Los perros sienten celos si creen que su dueño acaricia a otro can

Los perros se muestran celosos si su dueño presta atención a otro can, pero también si imaginan que lo hace, según un estudio que revela que pueden representar mentalmente interacciones sociales que inducen a los celos.
Escrito por: Eva Salabert

13/04/2021

Los perros tienen celos de otros canes

Los perros mantienen un vínculo emocional con los seres humanos y suelen experimentar celos cuando sus dueños interactúan con otros canes, pero parece ser que esto no solo les ocurre en presencia de un rival, sino que también pueden mostrarse celosos simplemente si creen que su amigo humano presta atención a otra mascota, aunque se trate de un perro artificial –eso sí, con un aspecto muy realista–, según ha descubierto un nuevo estudio realizado por investigadores de la Universidad de Auckland, en Nueva Zelanda, que se ha publicado en Psychological Science.

En encuestas previas a dueños de perros se había comprobado que más del 80% de los mismos afirmaban que habían observado que sus mascotas tenían un comportamiento celoso (como ladrar, agitarse o tirar de la correa) cuando prestaban atención a otros perros.

Amalia Bastos, de la Universidad de Auckland y autora principal del artículo, ha señalado que esta investigación “ha respaldado lo que muchos dueños de perros creen firmemente: los perros exhiben un comportamiento celoso cuando su compañero humano interactúa con un rival potencial”, y que decidieron “estudiar este comportamiento más a fondo para determinar si los perros, como los humanos, podían representar mentalmente una situación que provocaba celos”.

Los celos de perros y humanos comparten características

Los perros son capaces de mostrar comportamientos celosos de forma similar a como lo haría un niño si ve que su madre da cariño a otro niño. En las personas, los celos están fuertemente vinculados a la autoconciencia, y por ello los investigadores querían comprobar si también los perros son conscientes de sí mismos, así como conocer los procesos mentales que podían estar detrás del comportamiento celoso que tantos dueños observan.

"Los resultados proporcionan la primera evidencia de que los perros pueden representar mentalmente interacciones sociales que inducen a los celos”

Bastos y sus colegas hicieron pruebas con 18 perros mientras estos veían que sus dueños se sentaban junto a perros falsos con apariencia realista, o junto a un cilindro forrado de lana.
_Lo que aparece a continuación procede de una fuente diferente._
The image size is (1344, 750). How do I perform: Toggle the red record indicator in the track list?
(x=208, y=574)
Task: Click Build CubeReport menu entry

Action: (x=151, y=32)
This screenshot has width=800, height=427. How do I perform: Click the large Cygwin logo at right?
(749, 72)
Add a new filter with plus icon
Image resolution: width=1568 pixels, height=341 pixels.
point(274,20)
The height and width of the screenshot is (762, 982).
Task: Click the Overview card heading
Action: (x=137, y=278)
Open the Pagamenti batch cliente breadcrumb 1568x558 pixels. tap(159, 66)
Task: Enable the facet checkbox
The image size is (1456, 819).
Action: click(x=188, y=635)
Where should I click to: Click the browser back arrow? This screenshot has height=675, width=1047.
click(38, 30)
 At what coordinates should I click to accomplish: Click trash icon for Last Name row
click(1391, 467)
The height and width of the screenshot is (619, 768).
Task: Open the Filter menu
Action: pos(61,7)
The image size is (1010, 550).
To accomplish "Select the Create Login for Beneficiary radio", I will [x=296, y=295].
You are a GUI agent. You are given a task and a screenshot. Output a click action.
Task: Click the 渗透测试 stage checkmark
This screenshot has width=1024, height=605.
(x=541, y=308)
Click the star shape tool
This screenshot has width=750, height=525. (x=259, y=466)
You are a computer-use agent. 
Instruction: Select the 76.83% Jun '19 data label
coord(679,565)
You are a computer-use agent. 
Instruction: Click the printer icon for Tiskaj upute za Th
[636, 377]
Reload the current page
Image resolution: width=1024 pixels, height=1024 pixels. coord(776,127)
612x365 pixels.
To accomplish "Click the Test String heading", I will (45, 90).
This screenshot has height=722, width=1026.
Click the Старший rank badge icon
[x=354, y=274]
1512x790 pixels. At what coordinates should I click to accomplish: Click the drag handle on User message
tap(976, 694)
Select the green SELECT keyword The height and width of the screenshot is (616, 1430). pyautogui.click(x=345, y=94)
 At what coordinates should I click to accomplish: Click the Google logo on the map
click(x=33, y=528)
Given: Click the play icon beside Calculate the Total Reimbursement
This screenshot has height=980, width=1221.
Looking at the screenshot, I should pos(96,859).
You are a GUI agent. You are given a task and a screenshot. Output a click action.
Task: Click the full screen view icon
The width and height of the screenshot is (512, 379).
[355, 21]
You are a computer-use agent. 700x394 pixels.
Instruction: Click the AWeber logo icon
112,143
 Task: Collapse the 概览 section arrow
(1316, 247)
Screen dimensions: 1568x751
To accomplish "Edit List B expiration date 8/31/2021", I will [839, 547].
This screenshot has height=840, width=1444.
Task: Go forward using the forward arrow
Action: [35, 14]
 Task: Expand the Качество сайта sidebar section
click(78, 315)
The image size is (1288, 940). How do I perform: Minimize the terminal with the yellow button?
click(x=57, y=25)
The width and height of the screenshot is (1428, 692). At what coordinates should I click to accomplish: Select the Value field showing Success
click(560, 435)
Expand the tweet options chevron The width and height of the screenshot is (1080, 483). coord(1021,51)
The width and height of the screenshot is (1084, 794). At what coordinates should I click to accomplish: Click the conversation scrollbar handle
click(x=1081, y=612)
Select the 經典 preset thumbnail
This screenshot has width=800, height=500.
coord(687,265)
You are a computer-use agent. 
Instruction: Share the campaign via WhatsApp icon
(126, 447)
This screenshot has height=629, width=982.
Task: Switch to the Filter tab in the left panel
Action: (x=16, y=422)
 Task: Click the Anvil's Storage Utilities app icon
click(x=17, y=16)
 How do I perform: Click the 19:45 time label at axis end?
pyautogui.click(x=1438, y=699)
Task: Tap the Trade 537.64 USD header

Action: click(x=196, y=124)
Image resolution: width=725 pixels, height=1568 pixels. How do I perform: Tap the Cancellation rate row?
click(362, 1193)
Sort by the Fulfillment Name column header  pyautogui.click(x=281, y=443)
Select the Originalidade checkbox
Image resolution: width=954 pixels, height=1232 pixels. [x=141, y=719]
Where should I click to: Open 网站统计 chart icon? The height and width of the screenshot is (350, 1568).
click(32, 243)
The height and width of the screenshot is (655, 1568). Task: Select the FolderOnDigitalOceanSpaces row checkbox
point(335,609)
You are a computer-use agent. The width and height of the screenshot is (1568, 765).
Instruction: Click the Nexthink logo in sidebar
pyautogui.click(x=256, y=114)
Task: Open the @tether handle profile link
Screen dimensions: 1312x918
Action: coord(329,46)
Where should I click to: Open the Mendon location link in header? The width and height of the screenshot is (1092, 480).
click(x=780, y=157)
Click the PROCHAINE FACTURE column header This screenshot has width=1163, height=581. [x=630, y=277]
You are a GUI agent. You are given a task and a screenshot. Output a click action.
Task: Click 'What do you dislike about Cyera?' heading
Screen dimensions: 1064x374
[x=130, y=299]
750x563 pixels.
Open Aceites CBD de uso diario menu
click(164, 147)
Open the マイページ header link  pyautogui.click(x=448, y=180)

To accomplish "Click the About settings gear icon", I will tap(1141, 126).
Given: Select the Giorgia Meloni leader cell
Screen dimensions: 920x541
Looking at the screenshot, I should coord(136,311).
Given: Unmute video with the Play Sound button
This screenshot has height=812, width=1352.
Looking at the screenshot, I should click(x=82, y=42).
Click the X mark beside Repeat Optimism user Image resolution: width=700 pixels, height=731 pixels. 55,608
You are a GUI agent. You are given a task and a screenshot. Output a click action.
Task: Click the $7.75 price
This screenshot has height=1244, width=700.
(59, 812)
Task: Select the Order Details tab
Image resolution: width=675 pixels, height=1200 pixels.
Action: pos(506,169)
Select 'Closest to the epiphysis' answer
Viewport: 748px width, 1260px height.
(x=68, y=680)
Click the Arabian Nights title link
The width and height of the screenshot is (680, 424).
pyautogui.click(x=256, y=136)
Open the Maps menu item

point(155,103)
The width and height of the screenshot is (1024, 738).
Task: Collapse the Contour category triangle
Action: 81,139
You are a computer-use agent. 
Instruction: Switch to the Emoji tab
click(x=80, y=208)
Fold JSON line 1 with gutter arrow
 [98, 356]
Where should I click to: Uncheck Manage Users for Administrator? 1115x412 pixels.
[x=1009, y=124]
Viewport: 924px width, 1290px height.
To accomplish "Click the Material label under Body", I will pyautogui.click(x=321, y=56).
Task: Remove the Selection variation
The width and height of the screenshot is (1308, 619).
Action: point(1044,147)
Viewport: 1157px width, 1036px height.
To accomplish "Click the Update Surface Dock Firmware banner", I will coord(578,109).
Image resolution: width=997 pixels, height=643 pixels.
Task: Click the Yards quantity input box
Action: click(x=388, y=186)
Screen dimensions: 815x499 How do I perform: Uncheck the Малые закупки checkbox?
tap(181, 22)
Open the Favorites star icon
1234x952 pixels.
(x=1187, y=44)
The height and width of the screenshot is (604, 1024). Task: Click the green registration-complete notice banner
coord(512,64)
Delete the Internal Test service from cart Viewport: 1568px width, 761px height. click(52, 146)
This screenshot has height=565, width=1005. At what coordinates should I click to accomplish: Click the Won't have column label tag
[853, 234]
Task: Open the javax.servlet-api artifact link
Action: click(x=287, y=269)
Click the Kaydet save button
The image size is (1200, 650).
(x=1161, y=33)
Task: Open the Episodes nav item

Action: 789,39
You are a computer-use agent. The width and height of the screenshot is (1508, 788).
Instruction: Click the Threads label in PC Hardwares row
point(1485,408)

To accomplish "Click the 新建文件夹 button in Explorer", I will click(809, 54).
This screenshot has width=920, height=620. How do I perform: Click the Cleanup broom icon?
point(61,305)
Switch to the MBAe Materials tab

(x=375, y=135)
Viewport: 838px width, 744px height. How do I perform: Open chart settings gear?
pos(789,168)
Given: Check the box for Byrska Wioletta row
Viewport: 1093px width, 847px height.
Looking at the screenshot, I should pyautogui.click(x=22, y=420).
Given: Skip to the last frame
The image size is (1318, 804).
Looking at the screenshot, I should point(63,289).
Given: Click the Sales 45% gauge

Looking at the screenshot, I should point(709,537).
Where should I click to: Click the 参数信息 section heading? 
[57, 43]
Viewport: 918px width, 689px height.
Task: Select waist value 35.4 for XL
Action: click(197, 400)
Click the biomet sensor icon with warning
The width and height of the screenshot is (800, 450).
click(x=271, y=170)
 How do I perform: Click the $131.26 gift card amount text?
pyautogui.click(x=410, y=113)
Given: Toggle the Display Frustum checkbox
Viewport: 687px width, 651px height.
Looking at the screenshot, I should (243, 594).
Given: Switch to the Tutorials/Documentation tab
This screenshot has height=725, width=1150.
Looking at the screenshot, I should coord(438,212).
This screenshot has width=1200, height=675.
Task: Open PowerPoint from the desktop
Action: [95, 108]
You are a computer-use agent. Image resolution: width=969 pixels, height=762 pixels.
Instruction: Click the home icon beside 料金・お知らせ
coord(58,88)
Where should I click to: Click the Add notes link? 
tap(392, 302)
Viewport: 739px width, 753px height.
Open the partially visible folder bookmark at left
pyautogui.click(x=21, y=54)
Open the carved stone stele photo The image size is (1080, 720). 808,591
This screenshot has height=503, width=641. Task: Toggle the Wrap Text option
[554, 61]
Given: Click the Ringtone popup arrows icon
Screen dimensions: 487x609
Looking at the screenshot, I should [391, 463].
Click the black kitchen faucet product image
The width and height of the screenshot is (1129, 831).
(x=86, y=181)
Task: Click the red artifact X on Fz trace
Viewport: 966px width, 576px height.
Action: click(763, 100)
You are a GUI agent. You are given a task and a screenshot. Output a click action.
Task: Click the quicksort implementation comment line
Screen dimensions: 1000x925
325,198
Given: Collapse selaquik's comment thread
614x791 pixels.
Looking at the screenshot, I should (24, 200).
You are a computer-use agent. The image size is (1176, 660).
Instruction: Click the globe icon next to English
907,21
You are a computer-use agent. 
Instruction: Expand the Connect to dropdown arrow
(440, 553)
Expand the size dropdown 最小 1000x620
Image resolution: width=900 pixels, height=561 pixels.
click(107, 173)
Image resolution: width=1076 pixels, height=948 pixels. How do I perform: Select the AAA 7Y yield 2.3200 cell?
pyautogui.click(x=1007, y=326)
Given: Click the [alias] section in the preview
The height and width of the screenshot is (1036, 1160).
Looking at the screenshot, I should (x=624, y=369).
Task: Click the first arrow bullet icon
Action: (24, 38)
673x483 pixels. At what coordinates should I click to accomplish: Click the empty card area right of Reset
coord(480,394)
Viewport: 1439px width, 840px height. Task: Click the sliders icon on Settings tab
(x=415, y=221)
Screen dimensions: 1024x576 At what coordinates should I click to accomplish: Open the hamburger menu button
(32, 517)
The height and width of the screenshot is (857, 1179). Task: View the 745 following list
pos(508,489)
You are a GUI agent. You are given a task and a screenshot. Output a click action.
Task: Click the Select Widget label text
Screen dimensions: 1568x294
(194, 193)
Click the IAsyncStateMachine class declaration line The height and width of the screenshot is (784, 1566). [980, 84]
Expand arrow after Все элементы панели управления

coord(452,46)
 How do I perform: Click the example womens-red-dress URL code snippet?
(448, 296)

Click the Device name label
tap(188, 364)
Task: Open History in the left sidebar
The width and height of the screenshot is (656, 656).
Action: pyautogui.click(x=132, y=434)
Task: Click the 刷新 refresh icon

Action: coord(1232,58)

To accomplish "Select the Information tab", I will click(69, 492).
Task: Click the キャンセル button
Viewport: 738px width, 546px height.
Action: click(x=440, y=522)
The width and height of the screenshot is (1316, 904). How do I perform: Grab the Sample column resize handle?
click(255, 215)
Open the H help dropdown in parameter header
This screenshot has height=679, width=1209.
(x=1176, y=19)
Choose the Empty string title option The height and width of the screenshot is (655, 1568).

El perro falso hacía las veces de rival por el cariño del amo, y el cilindro representaba el objeto de control. Después, los investigadores ocultaron de la vista de los perros a su potencial rival colocando una barrera entre ambos, y un medidor de fuerza les permitió comprobar que aunque ya no veían a su rival los canes intentaron llegar a sus dueños con fuerza cuando estos simulaban acariciar al perro falso tras la barrera.

Cuando repitieron el experimento con el cilindro –al que los dueños acariciaron y hablaron como si se tratase de un can–, esta vez a la vista de los perros y colocando al falso rival a 1,5 metros del dueño, los animales tiraron con mucha menos fuerza de la correa.

Los autores del trabajo encontraron en los perros tres características de comportamiento celoso similares a las humanas: las muestras de celos aparecieron solo cuando el dueño interactuaba con lo que consideraron un rival, y no ante un objeto inanimado; estas se produjeron a consecuencia de la interacción del dueño, y no por la mera presencia del potencial rival; y también surgió cuando la interacción entre su dueño y el rival social estaba oculta a su vista, pero podían imaginarla.

“Ahora está claro que los perros reaccionan a situaciones que inducen celos, incluso si estas ocurren fuera de la vista”

“Estos resultados apoyan las afirmaciones de que los perros muestran un comportamiento celoso. También proporcionan la primera evidencia de que los perros pueden representar mentalmente interacciones sociales que inducen a los celos”, ha explicado Bastos, que ha añadido que “estudios previos confundieron el comportamiento celoso con el juego, el interés o la agresión, porque nunca evaluaron las reacciones de los perros ante el dueño y el rival social que estaban presentes en la misma habitación, pero no interactuaban”.

Bastos concluye que “todavía hay mucho trabajo por hacer para establecer el alcance de las similitudes entre las mentes de los humanos y otros animales, especialmente en términos de comprensión de la naturaleza de las experiencias emocionales de los animales no humanos”. “Es demasiado pronto para decir si los perros experimentan los celos como nosotros, pero ahora está claro que reaccionan a situaciones que los inducen, incluso si estas ocurren fuera de la vista”.